Good post, the only minor correction is the minimum draw weight. It is 40 pounds, not 45 pounds. Otherwise I agree with your whole post!


----------



## Flyfishn247 (Oct 2, 2007)

My bad PRO, I thought 45 lb. for some reason, I should know better. I think it is because my wife's bow has a 45 lb. draw.


----------



## proutdoors (Sep 24, 2007)

Minor detail, I just didn't want a 12 year old putting to much worry on his draw weight. With todays modern bows, 40# is plenty to be lethal on a deer.


----------



## blackdog (Sep 11, 2007)

Umm, I may be wrong, but what I got out of the dudes post is he wanted info for himself and was only using his son to try and get pitty so someone would give him info. 

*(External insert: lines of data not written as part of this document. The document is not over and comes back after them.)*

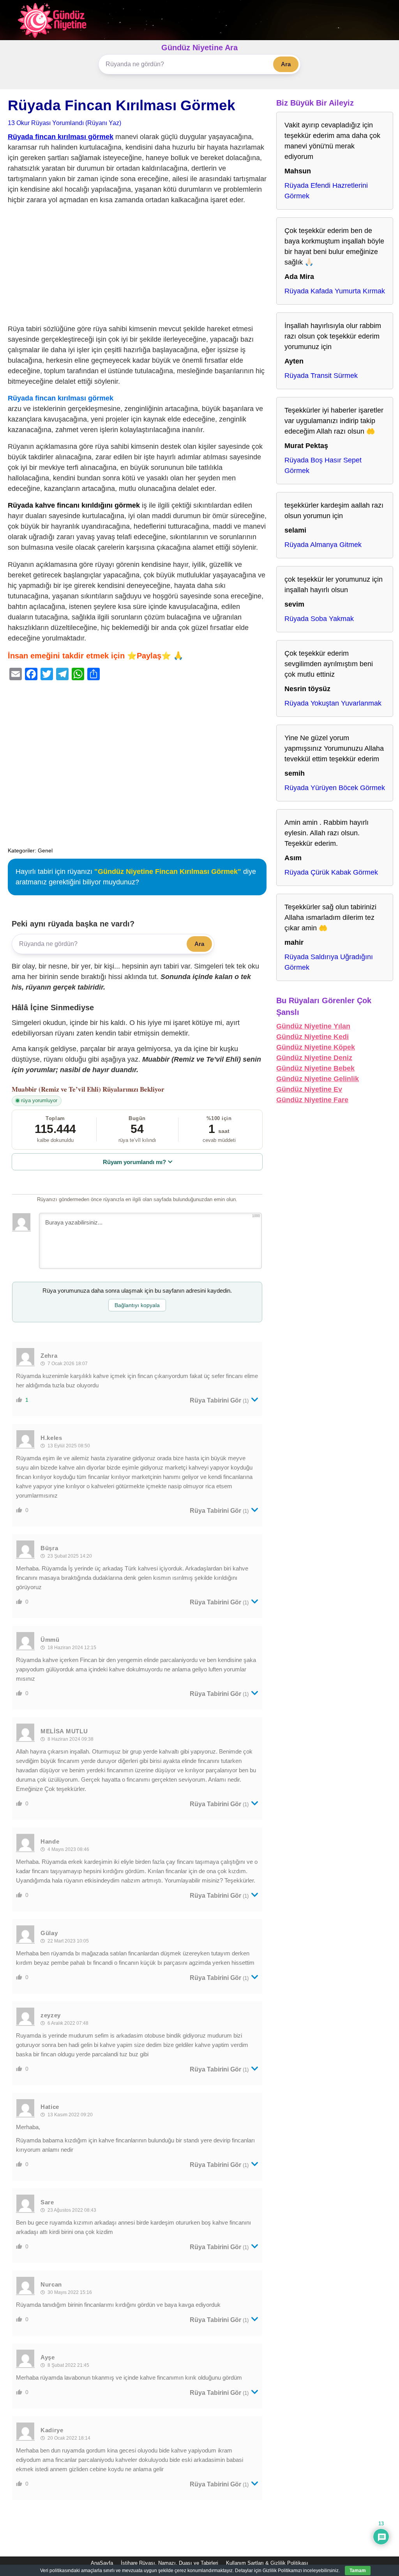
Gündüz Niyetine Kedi (312, 1037)
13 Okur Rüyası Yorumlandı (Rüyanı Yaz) (64, 122)
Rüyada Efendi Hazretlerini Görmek (326, 191)
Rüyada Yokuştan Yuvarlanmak (332, 703)
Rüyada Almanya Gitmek (323, 545)
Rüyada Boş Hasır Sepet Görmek (323, 465)
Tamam (358, 2570)
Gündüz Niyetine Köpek (315, 1047)
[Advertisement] (137, 266)
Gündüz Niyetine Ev (309, 1089)
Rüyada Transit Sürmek (321, 375)
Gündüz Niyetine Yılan (313, 1026)
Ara (286, 64)
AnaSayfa (102, 2563)
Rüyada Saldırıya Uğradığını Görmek (328, 962)
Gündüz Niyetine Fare (312, 1100)
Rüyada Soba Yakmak (319, 619)
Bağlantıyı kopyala (137, 1305)
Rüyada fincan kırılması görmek (60, 137)
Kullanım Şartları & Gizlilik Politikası (267, 2563)
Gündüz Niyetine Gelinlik (317, 1079)
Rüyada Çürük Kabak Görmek (331, 872)
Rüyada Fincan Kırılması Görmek (121, 105)
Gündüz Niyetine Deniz (314, 1058)
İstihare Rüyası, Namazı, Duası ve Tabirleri (169, 2563)
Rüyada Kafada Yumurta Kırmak (334, 291)
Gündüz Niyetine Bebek (315, 1068)
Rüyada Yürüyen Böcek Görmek (334, 788)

Here's some advice for you. Do some research of your own and find out what units in Co. are the hardest to draw and those are usually the best units. The units that your friends are hunting are not the only ones that hold big bucks I garentee you that. Your friends are not hunting the better units every year unless they're buying land owner tags at a hefty price.


----------



## Zelph (Dec 2, 2007)

Doesn't this count as research?


----------



## proutdoors (Sep 24, 2007)

Zelph said:


> Doesn't this count as research?


Yes, yes it does. And, there is NOTHING wrong with asking for input from fellow sportsmen, in fact, I contend that it is a very good source of educated input. If I had any info that would help a fellow sportsman I would offer it. Good luck!


----------